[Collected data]
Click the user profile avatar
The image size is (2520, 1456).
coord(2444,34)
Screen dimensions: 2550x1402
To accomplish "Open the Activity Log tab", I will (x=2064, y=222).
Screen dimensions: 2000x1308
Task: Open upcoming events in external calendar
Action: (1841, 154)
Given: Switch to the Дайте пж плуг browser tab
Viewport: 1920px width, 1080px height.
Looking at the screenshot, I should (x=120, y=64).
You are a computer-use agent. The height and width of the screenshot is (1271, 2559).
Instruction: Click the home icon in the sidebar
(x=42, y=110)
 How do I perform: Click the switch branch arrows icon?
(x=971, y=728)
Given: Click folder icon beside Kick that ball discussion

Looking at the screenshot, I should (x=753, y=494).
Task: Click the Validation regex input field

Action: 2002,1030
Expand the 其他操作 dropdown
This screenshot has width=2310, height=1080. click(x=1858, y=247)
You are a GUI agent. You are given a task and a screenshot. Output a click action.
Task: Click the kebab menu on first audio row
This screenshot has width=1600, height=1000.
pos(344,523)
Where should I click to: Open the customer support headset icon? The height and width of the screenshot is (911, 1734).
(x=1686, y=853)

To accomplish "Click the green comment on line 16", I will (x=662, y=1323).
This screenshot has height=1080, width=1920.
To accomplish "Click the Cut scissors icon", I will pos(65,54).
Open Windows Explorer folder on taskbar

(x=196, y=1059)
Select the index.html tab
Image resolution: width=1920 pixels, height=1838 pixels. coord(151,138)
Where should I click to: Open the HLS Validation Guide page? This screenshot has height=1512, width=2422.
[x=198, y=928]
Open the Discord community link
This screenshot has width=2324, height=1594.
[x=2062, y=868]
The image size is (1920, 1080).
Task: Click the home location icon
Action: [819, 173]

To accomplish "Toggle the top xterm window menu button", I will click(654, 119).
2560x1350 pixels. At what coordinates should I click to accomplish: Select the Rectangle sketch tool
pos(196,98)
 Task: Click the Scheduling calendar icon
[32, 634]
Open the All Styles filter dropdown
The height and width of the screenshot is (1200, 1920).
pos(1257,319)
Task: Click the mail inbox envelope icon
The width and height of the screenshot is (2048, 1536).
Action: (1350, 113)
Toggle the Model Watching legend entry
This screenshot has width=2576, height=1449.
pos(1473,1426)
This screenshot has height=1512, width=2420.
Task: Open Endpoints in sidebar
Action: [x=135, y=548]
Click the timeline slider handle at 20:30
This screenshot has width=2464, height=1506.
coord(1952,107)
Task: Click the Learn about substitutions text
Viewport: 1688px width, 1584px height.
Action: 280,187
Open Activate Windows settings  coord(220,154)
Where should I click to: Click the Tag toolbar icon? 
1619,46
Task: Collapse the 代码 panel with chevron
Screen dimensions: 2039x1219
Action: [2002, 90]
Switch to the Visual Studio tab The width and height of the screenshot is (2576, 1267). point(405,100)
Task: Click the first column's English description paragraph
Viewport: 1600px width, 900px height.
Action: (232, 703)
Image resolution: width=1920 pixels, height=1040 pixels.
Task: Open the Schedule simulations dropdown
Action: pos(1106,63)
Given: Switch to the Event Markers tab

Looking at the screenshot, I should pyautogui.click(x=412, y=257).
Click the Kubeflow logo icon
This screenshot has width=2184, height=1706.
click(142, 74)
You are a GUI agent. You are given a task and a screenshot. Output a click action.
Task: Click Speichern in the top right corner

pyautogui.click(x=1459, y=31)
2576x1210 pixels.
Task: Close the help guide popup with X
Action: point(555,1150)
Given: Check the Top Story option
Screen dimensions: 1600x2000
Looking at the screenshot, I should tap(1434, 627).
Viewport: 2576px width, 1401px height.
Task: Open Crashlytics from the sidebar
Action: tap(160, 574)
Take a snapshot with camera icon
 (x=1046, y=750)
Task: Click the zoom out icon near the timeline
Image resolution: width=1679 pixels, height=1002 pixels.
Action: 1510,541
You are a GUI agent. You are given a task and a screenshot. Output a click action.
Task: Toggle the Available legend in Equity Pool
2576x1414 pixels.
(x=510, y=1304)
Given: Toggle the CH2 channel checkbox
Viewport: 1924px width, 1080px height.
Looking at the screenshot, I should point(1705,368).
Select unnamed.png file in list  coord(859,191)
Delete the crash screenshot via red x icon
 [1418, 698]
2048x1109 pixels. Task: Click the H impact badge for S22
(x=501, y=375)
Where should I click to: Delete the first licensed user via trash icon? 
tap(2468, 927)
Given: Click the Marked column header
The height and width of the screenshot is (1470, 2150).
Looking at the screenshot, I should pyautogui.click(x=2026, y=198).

- YOUR ASSIGNMENT -
Going through the records above, count the lines that include the word "legend". Give the number alone.

- ANSWER -
2